En este escenario, en el que los operadores jurídicos somos incapaces de aportar razones al justiciable, aparece el mezquino legislador, promulgando la reciente ley 1/2025, en la que establece que, sin mediación, los Tribunales civiles no admitirán ninguna demanda judicial. Algo similar a remitir el enfermo al curandero, impidiéndole el acceso a la sanidad pública. El inocente propósito de la mediación, del que en el pasado se obtuvo un clamoroso fracaso mediante la exigencia de la conciliación, se presenta aparentemente atractivo, pero el parecido es tan teórico como escasamente práctico, y de seguro, aumentará la litigiosidad, sin solucionar el colapso judicial, con el consecuente descrédito, al valor y pilar más esencial de un Estado democrático y de derecho, como es la justicia.
No debería existir mucha dificultad para aceptar que la obediencia de las normas jurídicas por los miembros de una Comunidad, se sustenta en obligaciones morales y, en caso de vulnerarse, el Estado da efectividad a la ley mediante el poder destinado a impedir su resistencia, de tal manera que esta máxima universalizada, se desvanece cuando este poder, que recae sobre la administración de Justicia, es tardío.

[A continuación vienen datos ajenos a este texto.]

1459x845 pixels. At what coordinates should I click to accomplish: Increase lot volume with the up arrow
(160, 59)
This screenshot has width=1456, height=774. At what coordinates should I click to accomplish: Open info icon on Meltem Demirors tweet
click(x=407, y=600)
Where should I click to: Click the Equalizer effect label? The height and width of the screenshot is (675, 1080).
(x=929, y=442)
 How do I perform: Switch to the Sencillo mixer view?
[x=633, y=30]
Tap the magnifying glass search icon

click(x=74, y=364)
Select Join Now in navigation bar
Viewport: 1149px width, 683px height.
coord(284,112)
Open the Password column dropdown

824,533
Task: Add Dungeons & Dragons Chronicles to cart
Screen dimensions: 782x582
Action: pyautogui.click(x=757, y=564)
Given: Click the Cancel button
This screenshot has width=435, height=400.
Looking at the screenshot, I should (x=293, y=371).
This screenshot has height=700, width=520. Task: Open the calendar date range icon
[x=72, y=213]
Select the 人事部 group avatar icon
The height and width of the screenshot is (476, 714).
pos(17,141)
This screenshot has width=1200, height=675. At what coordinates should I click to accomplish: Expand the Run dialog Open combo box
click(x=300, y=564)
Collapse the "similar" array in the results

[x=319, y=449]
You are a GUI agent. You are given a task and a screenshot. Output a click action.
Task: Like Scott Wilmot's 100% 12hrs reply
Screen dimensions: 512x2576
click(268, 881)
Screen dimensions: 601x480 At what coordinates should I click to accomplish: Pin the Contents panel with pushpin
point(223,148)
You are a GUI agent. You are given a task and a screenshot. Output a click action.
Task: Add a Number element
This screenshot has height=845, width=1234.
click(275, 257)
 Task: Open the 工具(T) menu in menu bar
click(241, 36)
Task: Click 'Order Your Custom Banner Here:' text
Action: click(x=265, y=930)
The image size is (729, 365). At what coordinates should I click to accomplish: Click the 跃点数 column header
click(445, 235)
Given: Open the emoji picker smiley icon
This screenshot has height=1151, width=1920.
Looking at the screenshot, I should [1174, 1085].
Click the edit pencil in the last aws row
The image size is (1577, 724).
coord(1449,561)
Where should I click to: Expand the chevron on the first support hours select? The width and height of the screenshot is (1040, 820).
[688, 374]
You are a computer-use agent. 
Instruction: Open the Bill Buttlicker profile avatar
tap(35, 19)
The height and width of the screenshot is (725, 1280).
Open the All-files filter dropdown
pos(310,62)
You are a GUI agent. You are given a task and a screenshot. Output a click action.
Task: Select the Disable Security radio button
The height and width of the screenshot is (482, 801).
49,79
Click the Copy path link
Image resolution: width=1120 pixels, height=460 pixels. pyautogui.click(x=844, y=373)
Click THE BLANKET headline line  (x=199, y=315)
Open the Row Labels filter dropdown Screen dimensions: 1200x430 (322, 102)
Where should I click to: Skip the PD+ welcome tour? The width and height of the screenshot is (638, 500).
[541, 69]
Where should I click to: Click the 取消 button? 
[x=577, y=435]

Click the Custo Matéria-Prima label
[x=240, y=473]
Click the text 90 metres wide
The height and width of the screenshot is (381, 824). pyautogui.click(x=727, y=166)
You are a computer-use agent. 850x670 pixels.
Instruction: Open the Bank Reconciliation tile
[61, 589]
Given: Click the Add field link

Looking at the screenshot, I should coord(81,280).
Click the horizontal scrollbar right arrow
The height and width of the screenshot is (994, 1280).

Las máximas de la experiencia nos enseñan que el litigante imprudente, insolvente, moroso, bragado, o sencillamente el que tiene poco que perder, se negará a la mediación, salvo que obtenga una reducción sustancial de sus obligaciones, que, desde luego, necesariamente, serán a costa de los supuestos derechos de su oponente. La frustrada mediación habrá alargado el conflicto, encareciéndolo, y todo ello en un marco de recelo de los ciudadanos a la mediación que, hastiados por las cargas fiscales asumidas, reclaman que los conflictos sean resueltos por los tribunales de Justicia de forma eficaz.
Esta edad de hielo judicial acrecienta la resistencia ciudadana a cumplir. Entrar en conflicto no tiene excesivas consecuencias dolorosas o costosas, con lo que un derecho, con morosa fuerza coercitiva, incrementa el acto egoísta que ignora el interés y derechos de los otros. Así crecen y se multiplican los conflictos en los tribunales y, lo más grave, invita a la contienda y provoca la quiebra de los valores morales que definen una colectividad.
Zambullirse en la mediación con miras a la descongelación judicial resulta una quimera propia de un libro de fantasías, indigna de políticos responsables, al considerar que la Justicia tiene escasa trascendencia social y política, pero que, de seguro, en el futuro inmediato tendrá mayoritaria repercusión en las relaciones humanas y, con todo, supone la expresiva demostración del más grave incumplimiento de la legalidad constitucional, que otorga el derecho de todas las personas a obtener la tutela efectiva de los jueces y tribunales.
Una justicia efectiva podrá invitar a sistemas alternativos de resolución de conflicto como la mediación; sin embargo, difícilmente sucederá, al contrario.